En Madrid Fusión, el campeonato de croquetas lleva años demostrando que no se trata de innovar por innovar. Al contrario: lo que se premia es el dominio de una receta profundamente interiorizada, la capacidad de respetar el ingrediente principal y la técnica suficiente para que todo funcione como debe. Una croqueta excelente no sorprende por lo extraño, sino por lo bien ejecutado.

En el caso de la croqueta premiada, el jurado ha valorado precisamente ese equilibrio: una bechamel muy cremosa -preparada a partir de leche que se infusiona con huesos de jamón para potenciar el sabor-, respeto absoluto por el sabor del jamón y una ejecución pensada para disfrutarse caliente, sin artificios ni añadidos innecesarios.

Alejandro Cano, en Madrid Fusion, con la croqueta premiada.
Alejandro Cano, en Madrid Fusion, con la croqueta premiada. | Sánchez Romero Carvajal (Instagram)

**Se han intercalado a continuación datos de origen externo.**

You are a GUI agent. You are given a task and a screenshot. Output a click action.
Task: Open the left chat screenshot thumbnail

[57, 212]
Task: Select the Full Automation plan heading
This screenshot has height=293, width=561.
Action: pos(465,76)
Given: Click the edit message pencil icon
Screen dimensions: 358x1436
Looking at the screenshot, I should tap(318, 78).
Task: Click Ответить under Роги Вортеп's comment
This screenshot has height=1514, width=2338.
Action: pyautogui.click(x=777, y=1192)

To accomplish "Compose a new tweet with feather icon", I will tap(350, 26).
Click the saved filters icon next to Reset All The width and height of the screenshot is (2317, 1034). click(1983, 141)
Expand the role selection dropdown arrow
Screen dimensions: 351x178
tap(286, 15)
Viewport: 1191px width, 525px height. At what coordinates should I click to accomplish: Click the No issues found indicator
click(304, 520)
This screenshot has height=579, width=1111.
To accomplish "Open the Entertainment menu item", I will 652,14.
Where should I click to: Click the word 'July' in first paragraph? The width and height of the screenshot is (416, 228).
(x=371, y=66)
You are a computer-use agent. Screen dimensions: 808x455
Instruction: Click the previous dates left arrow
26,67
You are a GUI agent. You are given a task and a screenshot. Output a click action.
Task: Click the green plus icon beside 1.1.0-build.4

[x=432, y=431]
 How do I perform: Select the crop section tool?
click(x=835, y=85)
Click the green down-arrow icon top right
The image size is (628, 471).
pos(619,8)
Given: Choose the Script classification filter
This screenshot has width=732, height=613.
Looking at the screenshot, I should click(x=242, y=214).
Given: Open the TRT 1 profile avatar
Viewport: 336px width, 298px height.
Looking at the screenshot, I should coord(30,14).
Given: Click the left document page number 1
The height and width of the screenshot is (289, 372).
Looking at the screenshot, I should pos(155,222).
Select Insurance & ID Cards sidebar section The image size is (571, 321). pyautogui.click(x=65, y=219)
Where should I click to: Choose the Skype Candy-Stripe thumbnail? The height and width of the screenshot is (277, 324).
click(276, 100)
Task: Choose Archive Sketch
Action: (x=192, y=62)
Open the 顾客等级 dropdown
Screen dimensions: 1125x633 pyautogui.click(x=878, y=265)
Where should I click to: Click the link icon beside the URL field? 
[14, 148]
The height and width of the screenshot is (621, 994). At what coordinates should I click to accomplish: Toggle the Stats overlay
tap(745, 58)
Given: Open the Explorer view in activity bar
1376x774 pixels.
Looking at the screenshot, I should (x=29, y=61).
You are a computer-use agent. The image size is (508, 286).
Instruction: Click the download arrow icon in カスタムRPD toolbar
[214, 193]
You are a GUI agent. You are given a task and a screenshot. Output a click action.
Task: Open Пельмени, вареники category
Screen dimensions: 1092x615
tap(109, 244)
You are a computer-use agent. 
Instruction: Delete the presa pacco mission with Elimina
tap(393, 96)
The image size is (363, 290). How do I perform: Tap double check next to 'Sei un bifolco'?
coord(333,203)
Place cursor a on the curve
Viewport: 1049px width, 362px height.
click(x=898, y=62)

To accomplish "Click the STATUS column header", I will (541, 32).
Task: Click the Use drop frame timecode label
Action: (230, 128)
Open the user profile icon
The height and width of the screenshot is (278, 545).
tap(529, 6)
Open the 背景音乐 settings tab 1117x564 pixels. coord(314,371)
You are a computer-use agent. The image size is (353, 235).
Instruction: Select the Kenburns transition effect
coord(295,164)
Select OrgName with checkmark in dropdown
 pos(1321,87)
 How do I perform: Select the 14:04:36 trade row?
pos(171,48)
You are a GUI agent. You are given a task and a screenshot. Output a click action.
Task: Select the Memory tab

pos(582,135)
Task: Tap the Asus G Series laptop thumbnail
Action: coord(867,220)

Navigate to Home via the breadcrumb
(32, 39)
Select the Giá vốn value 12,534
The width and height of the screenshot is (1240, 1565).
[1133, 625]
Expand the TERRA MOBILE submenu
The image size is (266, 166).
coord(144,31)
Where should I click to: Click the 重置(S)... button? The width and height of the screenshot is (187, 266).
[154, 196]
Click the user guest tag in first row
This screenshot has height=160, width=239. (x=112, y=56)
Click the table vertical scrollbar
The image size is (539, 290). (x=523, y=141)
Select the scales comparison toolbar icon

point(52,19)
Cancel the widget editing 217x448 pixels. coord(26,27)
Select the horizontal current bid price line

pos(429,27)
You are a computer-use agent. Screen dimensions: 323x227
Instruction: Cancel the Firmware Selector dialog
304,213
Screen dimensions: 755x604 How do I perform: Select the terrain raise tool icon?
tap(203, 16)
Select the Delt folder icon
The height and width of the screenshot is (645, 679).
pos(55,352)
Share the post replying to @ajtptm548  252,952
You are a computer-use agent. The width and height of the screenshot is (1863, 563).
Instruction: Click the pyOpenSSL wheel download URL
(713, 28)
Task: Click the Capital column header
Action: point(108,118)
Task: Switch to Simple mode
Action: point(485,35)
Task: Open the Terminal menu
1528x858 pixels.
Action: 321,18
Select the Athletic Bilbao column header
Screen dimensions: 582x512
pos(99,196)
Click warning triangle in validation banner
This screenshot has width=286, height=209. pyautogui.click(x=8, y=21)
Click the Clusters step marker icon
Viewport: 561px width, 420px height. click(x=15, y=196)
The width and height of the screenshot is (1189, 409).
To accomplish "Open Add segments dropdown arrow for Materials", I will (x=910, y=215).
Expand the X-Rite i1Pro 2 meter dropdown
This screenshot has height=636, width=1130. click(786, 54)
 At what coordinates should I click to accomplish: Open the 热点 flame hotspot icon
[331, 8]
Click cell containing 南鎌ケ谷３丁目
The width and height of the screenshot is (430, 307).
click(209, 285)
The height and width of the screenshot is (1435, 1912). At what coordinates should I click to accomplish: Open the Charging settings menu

El flan, un postre que no admite atajos

Algo parecido ocurre con el flan. Pocos postres tienen una lista de ingredientes tan corta y, al mismo tiempo, tan poco margen de error. Huevo, leche y azúcar. Nada más. Y, sin embargo, basta un pequeño desequilibrio para arruinar la textura, el sabor o el conjunto.

Que uno de los concursos más celebrados del congreso haya sido el dedicado al flan dice mucho del momento actual. Se valora la suavidad, el punto justo de cuajado, la intensidad láctea y la limpieza de sabores. No hay decoraciones que distraigan ni técnicas que escondan fallos. El flan se presenta tal cual es, y por eso exige honestidad y precisión.

Que el flan ganador se elabore en un restaurante situado en un polígono industrial de Fuenlabrada no es un detalle menor. Refuerza la idea de que la cocina española sigue encontrando excelencia lejos de los focos, en lugares donde lo importante no es el discurso, sino la regularidad, el producto y la técnica bien entendida.

Por qué estos premios conectan con el público

Quizá el éxito de estos concursos tenga que ver con algo muy simple: todos podemos opinar. No hace falta un discurso especializado para saber si una croqueta es buena o si un flan emociona. La experiencia es directa, inmediata y compartida.

En un contexto gastronómico cada vez más complejo, volver a estos platos supone un punto de anclaje. Nos recuerdan que la excelencia no siempre está en lo nuevo, sino en hacer mejor que nunca lo que ya forma parte de nuestra vida cotidiana.